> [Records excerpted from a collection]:

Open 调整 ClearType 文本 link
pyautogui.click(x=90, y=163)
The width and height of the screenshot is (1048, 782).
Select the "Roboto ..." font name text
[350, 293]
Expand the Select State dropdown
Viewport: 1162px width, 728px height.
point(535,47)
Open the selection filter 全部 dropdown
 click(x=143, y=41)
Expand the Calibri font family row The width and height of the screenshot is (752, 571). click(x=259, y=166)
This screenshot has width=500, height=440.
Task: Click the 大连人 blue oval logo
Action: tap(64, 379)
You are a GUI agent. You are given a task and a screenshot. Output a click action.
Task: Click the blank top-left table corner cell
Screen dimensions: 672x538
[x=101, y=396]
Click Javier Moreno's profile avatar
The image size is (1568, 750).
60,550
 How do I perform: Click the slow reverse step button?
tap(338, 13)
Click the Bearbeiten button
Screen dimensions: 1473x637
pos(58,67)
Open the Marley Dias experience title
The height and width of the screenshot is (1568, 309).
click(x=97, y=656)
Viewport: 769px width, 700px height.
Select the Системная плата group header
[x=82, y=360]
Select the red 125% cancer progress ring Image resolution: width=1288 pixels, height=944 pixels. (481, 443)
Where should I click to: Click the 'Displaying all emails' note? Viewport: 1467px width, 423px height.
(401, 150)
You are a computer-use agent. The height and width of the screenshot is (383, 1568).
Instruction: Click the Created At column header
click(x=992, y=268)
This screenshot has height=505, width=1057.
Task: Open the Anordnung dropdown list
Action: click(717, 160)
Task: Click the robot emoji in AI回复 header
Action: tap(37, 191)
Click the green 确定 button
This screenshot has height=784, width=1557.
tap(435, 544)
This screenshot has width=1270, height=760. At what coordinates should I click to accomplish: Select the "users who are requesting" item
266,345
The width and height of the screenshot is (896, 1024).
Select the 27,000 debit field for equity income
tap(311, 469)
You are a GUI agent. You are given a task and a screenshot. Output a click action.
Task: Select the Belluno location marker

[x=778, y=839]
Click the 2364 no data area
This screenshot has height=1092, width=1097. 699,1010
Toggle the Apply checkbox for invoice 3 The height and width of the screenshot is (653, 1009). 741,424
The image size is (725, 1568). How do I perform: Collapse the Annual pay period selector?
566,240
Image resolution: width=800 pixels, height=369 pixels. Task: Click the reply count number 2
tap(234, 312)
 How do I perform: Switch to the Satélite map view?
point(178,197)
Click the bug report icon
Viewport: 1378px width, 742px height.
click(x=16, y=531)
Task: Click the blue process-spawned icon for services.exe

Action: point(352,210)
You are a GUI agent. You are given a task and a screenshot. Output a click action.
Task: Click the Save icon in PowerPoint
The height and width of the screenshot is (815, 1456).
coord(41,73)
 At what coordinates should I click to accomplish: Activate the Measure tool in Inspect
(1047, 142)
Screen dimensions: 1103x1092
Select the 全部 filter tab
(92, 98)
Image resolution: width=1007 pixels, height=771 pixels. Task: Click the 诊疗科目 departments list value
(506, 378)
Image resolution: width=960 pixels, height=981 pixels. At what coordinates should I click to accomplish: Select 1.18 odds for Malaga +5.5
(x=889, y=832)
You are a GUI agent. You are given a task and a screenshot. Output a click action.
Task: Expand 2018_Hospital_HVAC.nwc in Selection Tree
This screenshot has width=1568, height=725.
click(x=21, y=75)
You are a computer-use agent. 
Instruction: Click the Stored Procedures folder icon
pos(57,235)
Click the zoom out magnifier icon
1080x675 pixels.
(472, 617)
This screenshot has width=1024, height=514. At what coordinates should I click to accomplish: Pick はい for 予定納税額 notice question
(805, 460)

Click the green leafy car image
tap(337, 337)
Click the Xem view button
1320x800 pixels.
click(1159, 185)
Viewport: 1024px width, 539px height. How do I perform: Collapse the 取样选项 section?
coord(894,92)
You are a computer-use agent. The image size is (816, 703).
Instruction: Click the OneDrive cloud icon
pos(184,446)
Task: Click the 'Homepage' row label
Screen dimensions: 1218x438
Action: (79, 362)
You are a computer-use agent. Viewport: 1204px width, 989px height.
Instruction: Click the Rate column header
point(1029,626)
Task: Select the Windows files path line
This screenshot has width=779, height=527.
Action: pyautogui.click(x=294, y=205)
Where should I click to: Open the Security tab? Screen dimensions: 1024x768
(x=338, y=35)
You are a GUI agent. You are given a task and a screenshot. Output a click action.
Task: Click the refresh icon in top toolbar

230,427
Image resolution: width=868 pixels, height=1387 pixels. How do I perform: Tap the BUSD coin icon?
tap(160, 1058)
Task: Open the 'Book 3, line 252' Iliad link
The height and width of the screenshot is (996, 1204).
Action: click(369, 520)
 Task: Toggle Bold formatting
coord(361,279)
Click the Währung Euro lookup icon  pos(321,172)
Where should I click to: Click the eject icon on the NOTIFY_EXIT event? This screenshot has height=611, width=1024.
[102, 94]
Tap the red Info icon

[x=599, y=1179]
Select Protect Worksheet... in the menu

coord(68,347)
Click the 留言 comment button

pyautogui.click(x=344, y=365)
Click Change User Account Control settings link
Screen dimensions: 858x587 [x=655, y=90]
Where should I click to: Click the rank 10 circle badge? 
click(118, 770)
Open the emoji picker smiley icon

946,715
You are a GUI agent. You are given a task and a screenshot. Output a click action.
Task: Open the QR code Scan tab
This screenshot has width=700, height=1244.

> [About this exercise]:
Extract each entry in full, exactly as given.

> [Result of this task]:
Open 调整 ClearType 文本 link
pyautogui.click(x=90, y=163)
The width and height of the screenshot is (1048, 782).
Select the "Roboto ..." font name text
[350, 293]
Expand the Select State dropdown
Viewport: 1162px width, 728px height.
point(535,47)
Open the selection filter 全部 dropdown
 click(x=143, y=41)
Expand the Calibri font family row The width and height of the screenshot is (752, 571). click(x=259, y=166)
This screenshot has width=500, height=440.
Task: Click the 大连人 blue oval logo
Action: tap(64, 379)
You are a GUI agent. You are given a task and a screenshot. Output a click action.
Task: Click the blank top-left table corner cell
Screen dimensions: 672x538
[x=101, y=396]
Click Javier Moreno's profile avatar
The image size is (1568, 750).
60,550
 How do I perform: Click the slow reverse step button?
tap(338, 13)
Click the Bearbeiten button
Screen dimensions: 1473x637
pos(58,67)
Open the Marley Dias experience title
The height and width of the screenshot is (1568, 309).
click(x=97, y=656)
Viewport: 769px width, 700px height.
Select the Системная плата group header
[x=82, y=360]
Select the red 125% cancer progress ring Image resolution: width=1288 pixels, height=944 pixels. (481, 443)
Where should I click to: Click the 'Displaying all emails' note? Viewport: 1467px width, 423px height.
(401, 150)
You are a computer-use agent. The height and width of the screenshot is (383, 1568).
Instruction: Click the Created At column header
click(x=992, y=268)
This screenshot has height=505, width=1057.
Task: Open the Anordnung dropdown list
Action: click(717, 160)
Task: Click the robot emoji in AI回复 header
Action: tap(37, 191)
Click the green 确定 button
This screenshot has height=784, width=1557.
tap(435, 544)
This screenshot has width=1270, height=760. At what coordinates should I click to accomplish: Select the "users who are requesting" item
266,345
The width and height of the screenshot is (896, 1024).
Select the 27,000 debit field for equity income
tap(311, 469)
You are a GUI agent. You are given a task and a screenshot. Output a click action.
Task: Select the Belluno location marker

[x=778, y=839]
Click the 2364 no data area
This screenshot has height=1092, width=1097. 699,1010
Toggle the Apply checkbox for invoice 3 The height and width of the screenshot is (653, 1009). 741,424
The image size is (725, 1568). How do I perform: Collapse the Annual pay period selector?
566,240
Image resolution: width=800 pixels, height=369 pixels. Task: Click the reply count number 2
tap(234, 312)
 How do I perform: Switch to the Satélite map view?
point(178,197)
Click the bug report icon
Viewport: 1378px width, 742px height.
click(x=16, y=531)
Task: Click the blue process-spawned icon for services.exe

Action: point(352,210)
You are a GUI agent. You are given a task and a screenshot. Output a click action.
Task: Click the Save icon in PowerPoint
The height and width of the screenshot is (815, 1456).
coord(41,73)
 At what coordinates should I click to accomplish: Activate the Measure tool in Inspect
(1047, 142)
Screen dimensions: 1103x1092
Select the 全部 filter tab
(92, 98)
Image resolution: width=1007 pixels, height=771 pixels. Task: Click the 诊疗科目 departments list value
(506, 378)
Image resolution: width=960 pixels, height=981 pixels. At what coordinates should I click to accomplish: Select 1.18 odds for Malaga +5.5
(x=889, y=832)
You are a GUI agent. You are given a task and a screenshot. Output a click action.
Task: Expand 2018_Hospital_HVAC.nwc in Selection Tree
This screenshot has width=1568, height=725.
click(x=21, y=75)
You are a computer-use agent. 
Instruction: Click the Stored Procedures folder icon
pos(57,235)
Click the zoom out magnifier icon
1080x675 pixels.
(472, 617)
This screenshot has width=1024, height=514. At what coordinates should I click to accomplish: Pick はい for 予定納税額 notice question
(805, 460)

Click the green leafy car image
tap(337, 337)
Click the Xem view button
1320x800 pixels.
click(1159, 185)
Viewport: 1024px width, 539px height. How do I perform: Collapse the 取样选项 section?
coord(894,92)
You are a computer-use agent. The image size is (816, 703).
Instruction: Click the OneDrive cloud icon
pos(184,446)
Task: Click the 'Homepage' row label
Screen dimensions: 1218x438
Action: (79, 362)
You are a computer-use agent. Viewport: 1204px width, 989px height.
Instruction: Click the Rate column header
point(1029,626)
Task: Select the Windows files path line
This screenshot has width=779, height=527.
Action: pyautogui.click(x=294, y=205)
Where should I click to: Open the Security tab? Screen dimensions: 1024x768
(x=338, y=35)
You are a GUI agent. You are given a task and a screenshot. Output a click action.
Task: Click the refresh icon in top toolbar

230,427
Image resolution: width=868 pixels, height=1387 pixels. How do I perform: Tap the BUSD coin icon?
tap(160, 1058)
Task: Open the 'Book 3, line 252' Iliad link
The height and width of the screenshot is (996, 1204).
Action: click(369, 520)
 Task: Toggle Bold formatting
coord(361,279)
Click the Währung Euro lookup icon  pos(321,172)
Where should I click to: Click the eject icon on the NOTIFY_EXIT event? This screenshot has height=611, width=1024.
[102, 94]
Tap the red Info icon

[x=599, y=1179]
Select Protect Worksheet... in the menu

coord(68,347)
Click the 留言 comment button

pyautogui.click(x=344, y=365)
Click Change User Account Control settings link
Screen dimensions: 858x587 [x=655, y=90]
Where should I click to: Click the rank 10 circle badge? 
click(118, 770)
Open the emoji picker smiley icon

946,715
You are a GUI agent. You are given a task and a screenshot. Output a click action.
Task: Open the QR code Scan tab
This screenshot has width=700, height=1244.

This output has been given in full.